As for No Other Choice, it’s the rare movie that put together a trailer that doesn’t totally ruin the movie for you. If you want to go in mostly blind, it’s a dark comedy about a man who loses his job and finds himself unable to care for his family so he considers walking down a dark path to get back to financial security.
No Other Choice is a very interesting movie. I feel like it could have gone deeper into some of these stories and characters but, at the same time, I’m not quite sure if I would have been all that interested to go much further. It might have been some of the slapstick humor in the film but by the midpoint, I felt like a lot of the film’s tension was gone. I wasn’t watching a man struggle with a horrible decision. Everyone in the film seemed to think there was truly no other choice so the film was more watching what people would do when they had to act in a way they might not want to. It was less “What will they do?” and more “Dark hijinks ensue.”

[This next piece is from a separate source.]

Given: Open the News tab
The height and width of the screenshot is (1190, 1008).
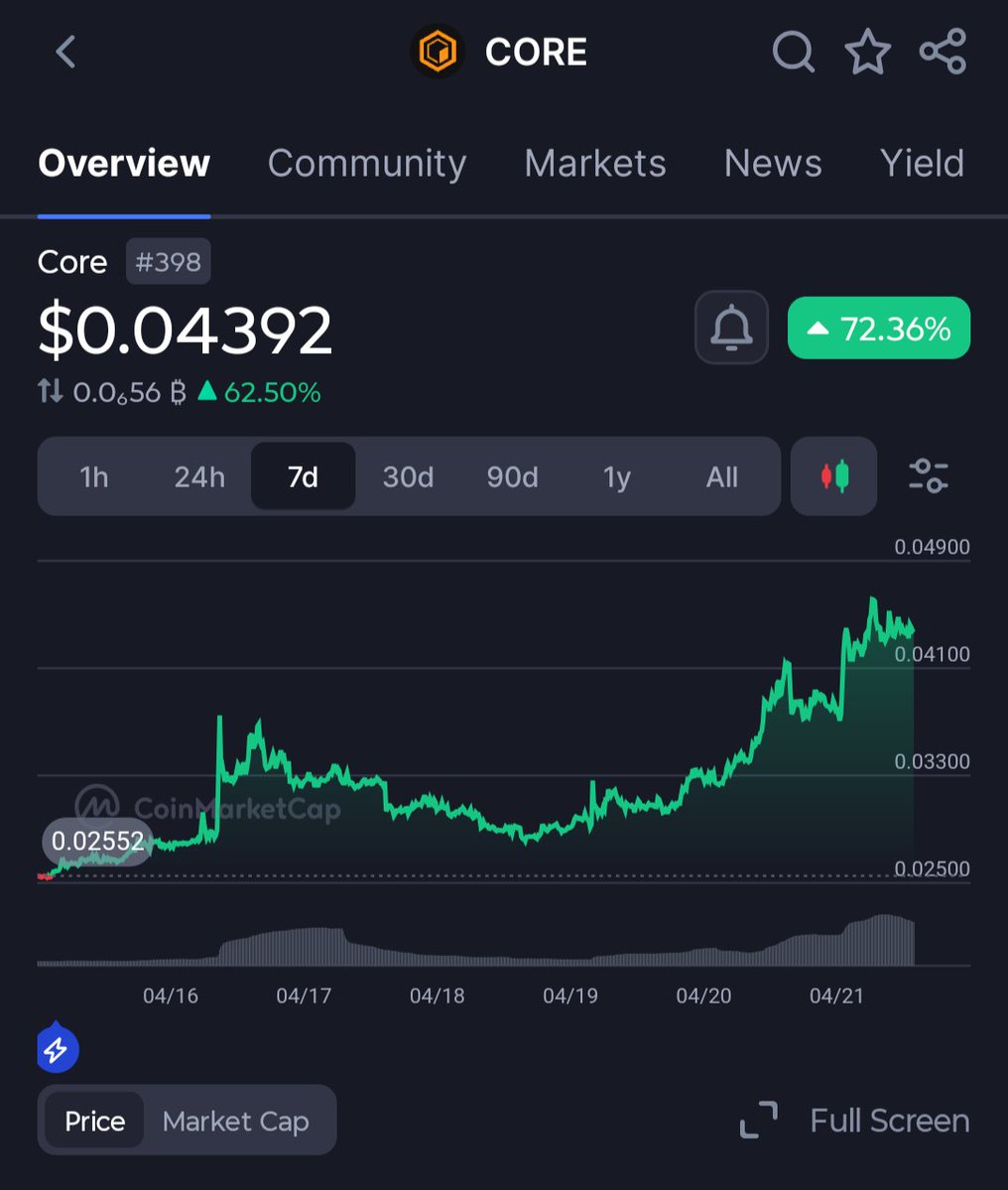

I’m a huge fan of variations on a theme and I wouldn’t mind seeing Americans remakes of this film from different angles. A full-on dark comedy. A more dramatic reading of it. Versions that take on the perspectives of different characters. This isn’t to say that this version isn’t worth watching. No Other Choice is in my Top 20 of 2025 and would be on the same tier as Sentimental Value, If I Had Legs I’d Kick You, A House of Dynamite, and Marty Supreme; films I admired and respected but I wouldn’t say that I enjoyed them and I had a level of disengagement from them for some reason.